Experiments with custom triggers need manual management. Unlike "on page load" triggering, with custom triggers, you display and hide experiments as needed. Triggering an experiment doesn't mean it will be displayed — an experiment only applies changes after all its targeting rules are met.

dataLayer event processing

The dataLayer object processes events after the Engagement JS SDK starts. The SDK also processes events added before it started, so there's no risk of missing early pushes. If dataLayer doesn't exist on the page yet, the SDK creates it automatically.

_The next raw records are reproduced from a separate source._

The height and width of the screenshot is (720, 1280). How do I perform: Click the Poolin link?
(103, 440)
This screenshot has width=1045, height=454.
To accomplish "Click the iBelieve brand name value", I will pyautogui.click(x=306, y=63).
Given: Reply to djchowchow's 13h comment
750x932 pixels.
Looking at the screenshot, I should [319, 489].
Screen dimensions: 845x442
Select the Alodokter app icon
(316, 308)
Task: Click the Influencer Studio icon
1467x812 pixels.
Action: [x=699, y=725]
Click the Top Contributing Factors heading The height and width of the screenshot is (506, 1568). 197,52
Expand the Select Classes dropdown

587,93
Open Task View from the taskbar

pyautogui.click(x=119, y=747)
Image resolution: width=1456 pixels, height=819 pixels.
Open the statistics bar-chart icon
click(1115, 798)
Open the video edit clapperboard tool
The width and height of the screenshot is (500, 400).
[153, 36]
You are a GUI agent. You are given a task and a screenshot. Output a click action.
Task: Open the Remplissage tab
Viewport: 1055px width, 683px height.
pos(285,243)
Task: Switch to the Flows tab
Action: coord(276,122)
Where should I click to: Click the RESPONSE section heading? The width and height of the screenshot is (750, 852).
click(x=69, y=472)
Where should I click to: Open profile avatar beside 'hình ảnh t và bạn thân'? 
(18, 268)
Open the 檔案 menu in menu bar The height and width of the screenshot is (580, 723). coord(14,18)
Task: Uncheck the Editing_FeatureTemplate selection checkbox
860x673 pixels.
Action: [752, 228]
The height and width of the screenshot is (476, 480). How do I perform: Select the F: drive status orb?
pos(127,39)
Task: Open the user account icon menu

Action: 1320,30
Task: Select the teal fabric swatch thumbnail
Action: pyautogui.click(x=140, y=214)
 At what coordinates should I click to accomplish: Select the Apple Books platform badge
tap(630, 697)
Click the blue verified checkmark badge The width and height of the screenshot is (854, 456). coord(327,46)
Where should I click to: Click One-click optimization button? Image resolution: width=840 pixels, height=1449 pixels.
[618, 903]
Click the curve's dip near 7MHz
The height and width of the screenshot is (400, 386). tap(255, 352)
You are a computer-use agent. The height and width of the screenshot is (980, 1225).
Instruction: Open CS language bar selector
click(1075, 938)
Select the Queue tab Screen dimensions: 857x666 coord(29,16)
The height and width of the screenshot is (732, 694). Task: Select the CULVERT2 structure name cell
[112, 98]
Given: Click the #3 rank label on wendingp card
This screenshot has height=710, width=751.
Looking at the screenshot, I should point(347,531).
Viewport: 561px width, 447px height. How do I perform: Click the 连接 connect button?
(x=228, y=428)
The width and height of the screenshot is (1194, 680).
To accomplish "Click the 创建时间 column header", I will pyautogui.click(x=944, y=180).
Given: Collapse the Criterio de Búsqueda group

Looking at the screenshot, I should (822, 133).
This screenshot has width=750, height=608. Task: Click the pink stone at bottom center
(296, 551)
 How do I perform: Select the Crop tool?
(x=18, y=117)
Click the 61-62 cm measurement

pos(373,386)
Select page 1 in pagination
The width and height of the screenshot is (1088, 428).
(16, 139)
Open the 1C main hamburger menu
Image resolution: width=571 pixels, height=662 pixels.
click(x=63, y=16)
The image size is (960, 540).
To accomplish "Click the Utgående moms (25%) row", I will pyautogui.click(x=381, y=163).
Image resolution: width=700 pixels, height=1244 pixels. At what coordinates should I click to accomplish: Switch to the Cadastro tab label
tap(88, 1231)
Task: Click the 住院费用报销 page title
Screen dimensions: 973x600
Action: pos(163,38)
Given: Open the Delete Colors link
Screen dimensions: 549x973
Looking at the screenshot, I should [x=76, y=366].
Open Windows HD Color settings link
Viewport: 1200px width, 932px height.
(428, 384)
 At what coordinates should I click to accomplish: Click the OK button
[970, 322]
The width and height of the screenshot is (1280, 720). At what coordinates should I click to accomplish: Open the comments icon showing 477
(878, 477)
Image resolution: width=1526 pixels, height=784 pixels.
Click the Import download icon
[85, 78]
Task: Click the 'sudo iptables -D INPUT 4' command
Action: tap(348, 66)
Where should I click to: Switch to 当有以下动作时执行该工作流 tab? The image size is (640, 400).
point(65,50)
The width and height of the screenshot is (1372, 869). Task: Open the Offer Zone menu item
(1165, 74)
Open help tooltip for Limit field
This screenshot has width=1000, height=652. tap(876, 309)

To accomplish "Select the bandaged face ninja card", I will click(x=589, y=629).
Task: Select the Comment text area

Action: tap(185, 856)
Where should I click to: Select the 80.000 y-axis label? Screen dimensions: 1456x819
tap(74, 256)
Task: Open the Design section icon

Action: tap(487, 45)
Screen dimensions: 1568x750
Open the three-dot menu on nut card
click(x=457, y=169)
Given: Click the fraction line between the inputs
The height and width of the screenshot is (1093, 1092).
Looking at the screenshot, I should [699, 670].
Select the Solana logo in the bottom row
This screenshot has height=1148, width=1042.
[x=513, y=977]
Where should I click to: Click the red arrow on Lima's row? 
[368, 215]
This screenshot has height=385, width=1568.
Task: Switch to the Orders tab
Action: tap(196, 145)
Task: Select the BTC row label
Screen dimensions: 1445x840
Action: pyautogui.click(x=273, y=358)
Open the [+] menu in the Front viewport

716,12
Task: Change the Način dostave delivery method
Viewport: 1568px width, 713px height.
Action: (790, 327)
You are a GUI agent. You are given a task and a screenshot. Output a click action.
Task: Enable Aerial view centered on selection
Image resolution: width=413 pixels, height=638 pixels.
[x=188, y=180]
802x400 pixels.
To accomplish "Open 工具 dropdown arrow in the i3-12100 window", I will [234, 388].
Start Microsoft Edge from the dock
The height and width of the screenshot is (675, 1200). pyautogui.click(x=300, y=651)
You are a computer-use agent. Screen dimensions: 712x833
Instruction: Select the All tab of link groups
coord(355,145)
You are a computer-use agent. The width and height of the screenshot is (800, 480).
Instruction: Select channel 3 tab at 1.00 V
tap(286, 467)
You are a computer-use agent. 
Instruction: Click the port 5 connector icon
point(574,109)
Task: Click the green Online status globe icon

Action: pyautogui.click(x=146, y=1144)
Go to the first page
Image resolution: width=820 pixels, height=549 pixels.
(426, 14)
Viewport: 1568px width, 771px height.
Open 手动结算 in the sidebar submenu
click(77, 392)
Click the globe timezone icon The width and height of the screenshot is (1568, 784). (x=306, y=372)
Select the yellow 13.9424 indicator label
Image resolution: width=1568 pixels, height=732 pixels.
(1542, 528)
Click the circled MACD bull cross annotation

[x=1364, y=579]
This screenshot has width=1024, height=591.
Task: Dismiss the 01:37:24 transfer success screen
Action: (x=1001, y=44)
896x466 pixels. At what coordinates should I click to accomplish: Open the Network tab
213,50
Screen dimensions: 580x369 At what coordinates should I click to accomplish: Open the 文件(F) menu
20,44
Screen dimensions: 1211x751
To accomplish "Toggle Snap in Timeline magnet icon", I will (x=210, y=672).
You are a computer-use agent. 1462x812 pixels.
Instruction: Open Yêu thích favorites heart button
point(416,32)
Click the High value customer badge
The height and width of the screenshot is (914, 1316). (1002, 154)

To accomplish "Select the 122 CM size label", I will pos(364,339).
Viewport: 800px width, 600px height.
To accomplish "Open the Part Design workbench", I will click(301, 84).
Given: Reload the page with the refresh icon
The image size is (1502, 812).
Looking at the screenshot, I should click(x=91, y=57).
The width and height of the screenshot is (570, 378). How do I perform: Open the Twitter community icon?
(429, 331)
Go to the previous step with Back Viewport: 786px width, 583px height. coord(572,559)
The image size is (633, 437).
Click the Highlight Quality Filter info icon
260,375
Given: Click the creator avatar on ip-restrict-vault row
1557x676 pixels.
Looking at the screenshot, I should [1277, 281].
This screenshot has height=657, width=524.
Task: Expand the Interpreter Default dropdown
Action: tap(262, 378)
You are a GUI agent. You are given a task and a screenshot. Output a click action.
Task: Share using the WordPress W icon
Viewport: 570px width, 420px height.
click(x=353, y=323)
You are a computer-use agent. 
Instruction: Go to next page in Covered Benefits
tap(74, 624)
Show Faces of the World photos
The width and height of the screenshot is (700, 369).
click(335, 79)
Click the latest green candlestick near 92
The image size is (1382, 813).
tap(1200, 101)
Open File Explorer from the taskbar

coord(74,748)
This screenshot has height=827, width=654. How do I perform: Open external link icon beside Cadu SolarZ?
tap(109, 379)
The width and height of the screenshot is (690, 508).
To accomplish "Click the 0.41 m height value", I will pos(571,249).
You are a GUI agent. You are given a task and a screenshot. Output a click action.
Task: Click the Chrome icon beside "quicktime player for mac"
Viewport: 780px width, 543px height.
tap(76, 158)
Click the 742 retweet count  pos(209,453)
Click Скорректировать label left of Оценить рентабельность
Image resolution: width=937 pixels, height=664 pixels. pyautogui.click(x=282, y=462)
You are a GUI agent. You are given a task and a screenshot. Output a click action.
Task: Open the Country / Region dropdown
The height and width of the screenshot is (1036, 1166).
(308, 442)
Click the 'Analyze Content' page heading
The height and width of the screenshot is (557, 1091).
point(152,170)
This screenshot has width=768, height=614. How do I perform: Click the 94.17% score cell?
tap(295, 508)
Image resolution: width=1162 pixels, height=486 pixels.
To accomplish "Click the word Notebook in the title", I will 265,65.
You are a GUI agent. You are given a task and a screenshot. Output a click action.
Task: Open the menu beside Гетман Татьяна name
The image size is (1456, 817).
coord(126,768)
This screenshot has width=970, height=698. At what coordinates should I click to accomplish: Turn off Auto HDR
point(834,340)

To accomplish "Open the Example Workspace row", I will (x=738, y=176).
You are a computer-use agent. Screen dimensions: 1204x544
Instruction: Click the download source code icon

General guidelines for working with the dataLayer object apply to experiment triggering as well. The key rule: only use the push() method to add new objects to dataLayer after it's created.

To re-evaluate experiments during SPA navigation—for example, after a route change—use webxpClient.reset(). Refer to our SPA Experiments documentation for more details.

Use case examples

  • Cart-value banner: Display a banner when the cart value exceeds a threshold (for example, "free shipping over $50"). On an SPA, cart updates happen without a page reload, so a page-load trigger would never fire. A dataLayer event lets you react the moment the cart changes.
  • Post-flow changes: Trigger changes after a user completes a specific flow on an SPA, such as a multi-step checkout or onboarding sequence. This lets you show contextually relevant content at exactly the right moment in the journey, rather than guessing at page load.
  • Async page variables: Use page variables in experiment templates when loading page variable data asynchronously. Before, only values known at page load were available, which meant experiments depending on late-loaded data (such as pricing or inventory) couldn't personalize accurately.
  • Custom SPA routing: Run experiments on websites with custom SPA routing that don't follow standard URL-change patterns. Because the trigger is event-driven rather than URL-driven, you control exactly when experiments re-evaluate—regardless of how your routing is implemented.

Limitations

  • Experiments can only have 1 trigger type. Select either "On page load" or "Datalayer event."
  • Only 1 event name is supported per "Datalayer event" trigger.